:: What you should do ::
Among the entries below, count the lines where the string "width" occurs, and give only the number.

··· Given records

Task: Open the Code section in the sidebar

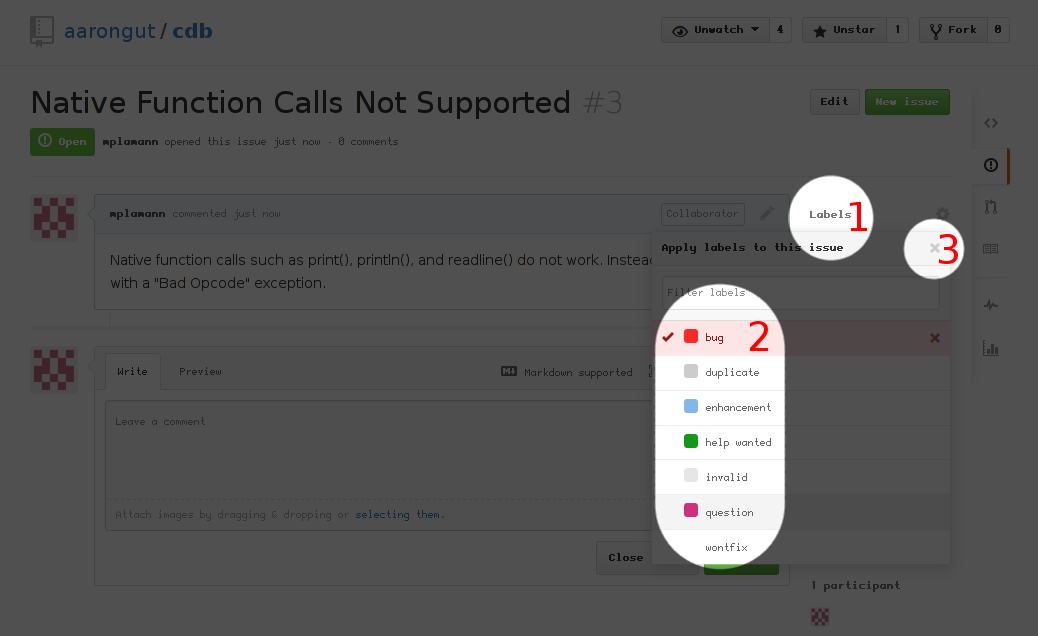Action: pyautogui.click(x=991, y=123)
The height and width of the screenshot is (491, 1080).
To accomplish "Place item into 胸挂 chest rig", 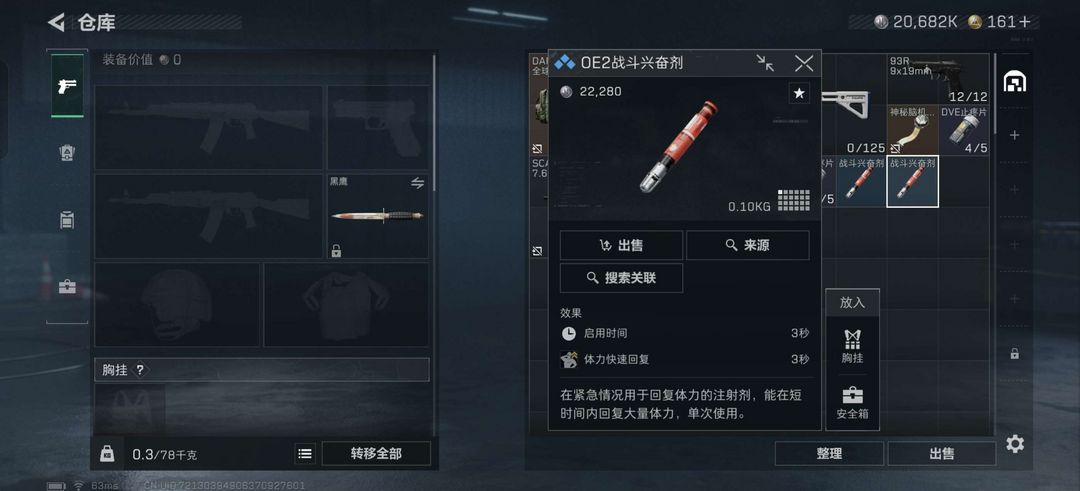I will 853,346.
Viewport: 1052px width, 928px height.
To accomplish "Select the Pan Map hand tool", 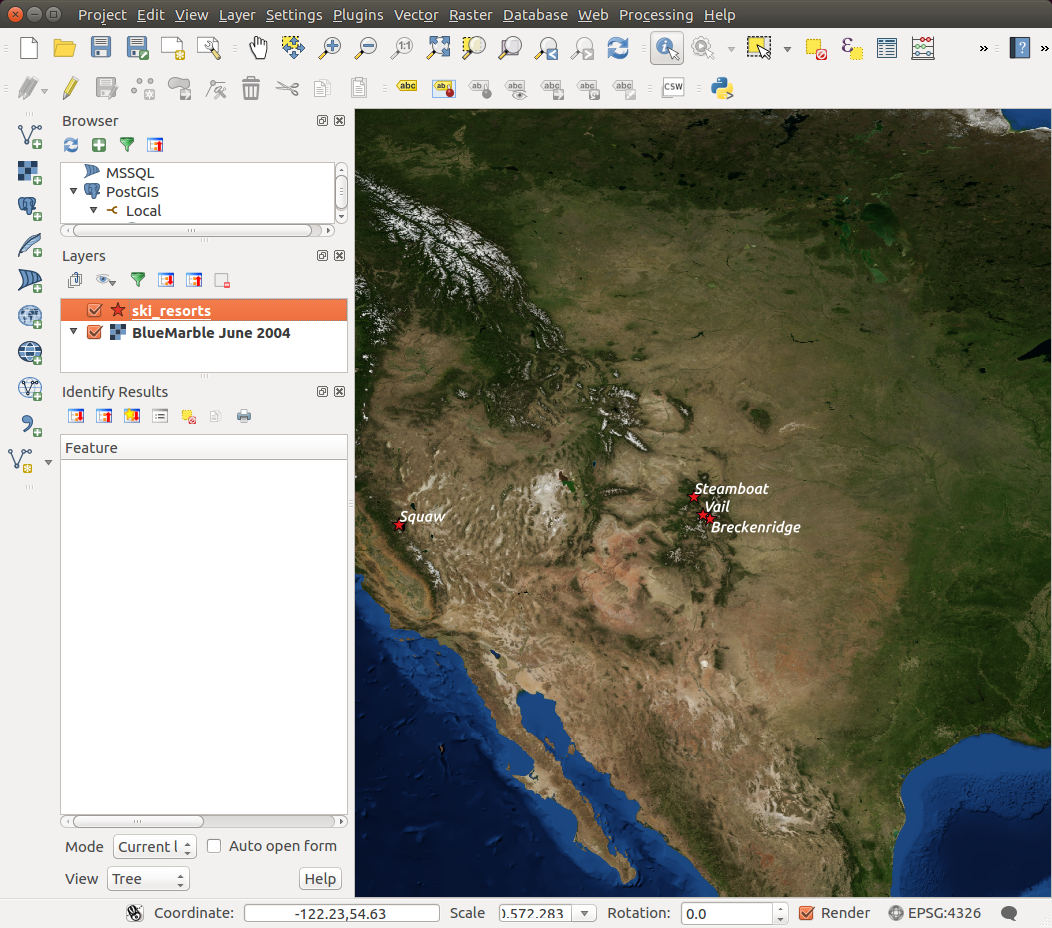I will [258, 48].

······

:: Your response ::
2